Congresswoman Cori Bush (MO-01) and Senator Edward J. Markey (D-Mass.) praised the Biden administration for launching the CEJST, which would provide government agencies with information and data on the effects that environmental harms have on people of color and disadvantaged communities.
“We applaud the White House for heeding our call and finally releasing a preliminary version of this important tool, and are grateful to CEQ for developing it. By getting it out in beta form, communities can begin to engage with this tool and provide insight on how to improve it,” said Bush and Markey.
“We look forward to further conversations and continued collaboration to ensure our historic federal investments reach the communities that need them most. Environmental justice needs to be at the forefront of all of our policies,” said Bush and Markey. “That means: healthy air, healthy water, healthy food, healthy communities, and a healthy climate.”
“You can’t manage what you don’t measure, so getting this tool right and putting it into practice will be critical,” said Bush and Markey. “We will work with environmental justice advocates and the Biden administration to make sure this tool effectively measures and mitigates against environmental hazards such as brownfields, radioactive waste, air pollution, lead paint, and asbestos that disproportionately harm Black, Brown, and Indigenous communities.”
Bush, Markey, and Senator Tammy Duckworth (D-Ill.) introduced the Environmental Justice Mapping and Data Collection Act of 2021, which sought to authorize funding for a system to comprehensively identify environmental justice communities using a range of demographic factors, environmental burdens, socioeconomic conditions, and public health concerns.

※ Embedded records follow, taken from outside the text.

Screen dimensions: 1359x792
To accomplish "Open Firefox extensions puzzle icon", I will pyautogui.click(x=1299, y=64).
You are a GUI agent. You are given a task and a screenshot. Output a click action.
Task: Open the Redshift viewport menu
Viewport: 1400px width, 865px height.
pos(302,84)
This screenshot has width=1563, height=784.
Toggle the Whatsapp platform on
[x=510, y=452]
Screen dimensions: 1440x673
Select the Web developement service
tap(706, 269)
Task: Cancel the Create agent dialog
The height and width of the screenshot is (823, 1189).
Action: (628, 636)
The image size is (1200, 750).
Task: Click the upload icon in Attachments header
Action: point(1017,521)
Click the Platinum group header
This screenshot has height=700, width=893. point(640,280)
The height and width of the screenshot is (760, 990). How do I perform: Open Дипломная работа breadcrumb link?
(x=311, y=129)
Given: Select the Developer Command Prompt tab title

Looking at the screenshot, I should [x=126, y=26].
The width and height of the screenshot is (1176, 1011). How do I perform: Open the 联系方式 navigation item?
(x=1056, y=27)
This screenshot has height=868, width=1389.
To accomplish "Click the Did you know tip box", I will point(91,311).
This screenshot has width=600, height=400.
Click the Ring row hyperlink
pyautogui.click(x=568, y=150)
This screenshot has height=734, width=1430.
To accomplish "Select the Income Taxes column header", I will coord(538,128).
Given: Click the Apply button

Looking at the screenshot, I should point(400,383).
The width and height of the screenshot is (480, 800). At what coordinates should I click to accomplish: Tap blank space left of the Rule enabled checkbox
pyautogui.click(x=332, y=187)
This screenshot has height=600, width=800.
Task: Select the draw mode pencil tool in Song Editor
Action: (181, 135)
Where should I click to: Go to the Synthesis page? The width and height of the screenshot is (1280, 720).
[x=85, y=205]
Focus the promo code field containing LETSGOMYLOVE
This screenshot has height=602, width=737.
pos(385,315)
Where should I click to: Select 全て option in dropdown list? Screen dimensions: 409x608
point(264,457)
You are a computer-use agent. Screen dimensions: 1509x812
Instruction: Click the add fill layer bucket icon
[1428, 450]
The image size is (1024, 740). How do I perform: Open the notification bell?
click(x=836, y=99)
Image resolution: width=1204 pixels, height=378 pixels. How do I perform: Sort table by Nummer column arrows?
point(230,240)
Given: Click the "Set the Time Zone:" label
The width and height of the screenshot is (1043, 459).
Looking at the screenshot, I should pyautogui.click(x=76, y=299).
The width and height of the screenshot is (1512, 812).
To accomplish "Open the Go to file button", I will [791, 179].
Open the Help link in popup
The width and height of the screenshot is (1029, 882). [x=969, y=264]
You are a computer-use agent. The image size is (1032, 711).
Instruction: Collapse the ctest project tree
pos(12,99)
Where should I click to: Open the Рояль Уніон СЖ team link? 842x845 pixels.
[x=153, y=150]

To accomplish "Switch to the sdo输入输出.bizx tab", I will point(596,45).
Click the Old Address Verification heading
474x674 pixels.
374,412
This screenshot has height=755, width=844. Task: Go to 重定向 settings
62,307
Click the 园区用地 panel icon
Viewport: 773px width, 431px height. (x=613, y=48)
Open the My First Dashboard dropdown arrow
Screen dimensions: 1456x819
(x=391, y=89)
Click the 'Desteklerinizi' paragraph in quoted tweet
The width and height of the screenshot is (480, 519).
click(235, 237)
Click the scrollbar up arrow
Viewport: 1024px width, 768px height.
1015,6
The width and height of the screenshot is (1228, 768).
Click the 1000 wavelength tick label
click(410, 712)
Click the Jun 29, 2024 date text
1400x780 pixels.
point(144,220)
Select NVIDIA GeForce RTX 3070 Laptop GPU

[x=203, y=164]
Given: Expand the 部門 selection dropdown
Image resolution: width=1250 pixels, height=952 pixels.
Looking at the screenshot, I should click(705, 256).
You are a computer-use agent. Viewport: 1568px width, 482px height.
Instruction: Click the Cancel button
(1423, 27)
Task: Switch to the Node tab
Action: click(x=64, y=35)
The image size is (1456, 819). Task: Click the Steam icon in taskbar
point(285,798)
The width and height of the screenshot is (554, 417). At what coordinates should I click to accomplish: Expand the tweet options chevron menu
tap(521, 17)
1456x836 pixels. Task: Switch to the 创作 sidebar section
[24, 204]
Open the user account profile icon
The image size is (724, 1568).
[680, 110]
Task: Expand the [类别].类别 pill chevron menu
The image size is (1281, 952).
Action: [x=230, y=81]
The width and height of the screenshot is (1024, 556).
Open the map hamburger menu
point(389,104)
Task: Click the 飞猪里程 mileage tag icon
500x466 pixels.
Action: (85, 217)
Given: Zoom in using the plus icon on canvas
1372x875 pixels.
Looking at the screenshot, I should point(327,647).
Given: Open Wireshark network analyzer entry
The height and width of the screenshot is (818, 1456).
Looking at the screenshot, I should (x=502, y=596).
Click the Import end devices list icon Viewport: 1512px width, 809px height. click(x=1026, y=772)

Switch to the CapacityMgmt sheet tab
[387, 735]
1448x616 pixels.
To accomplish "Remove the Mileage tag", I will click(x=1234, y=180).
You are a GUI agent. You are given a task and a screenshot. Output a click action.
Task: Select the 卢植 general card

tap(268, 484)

“Too many American communities are still living with water that isn’t safe to drink, housing that isn’t built to withstand climate change-fueled storms, and too few opportunities to benefit from the nation’s bright and clean future,” said CEQ Chair Brenda Mallory. “The Climate and Economic Justice Screening Tool will help Federal agencies ensure that the benefits of the nation’s climate, clean energy, and environmental programs are finally reaching the communities that have been left out and left behind for far too long.”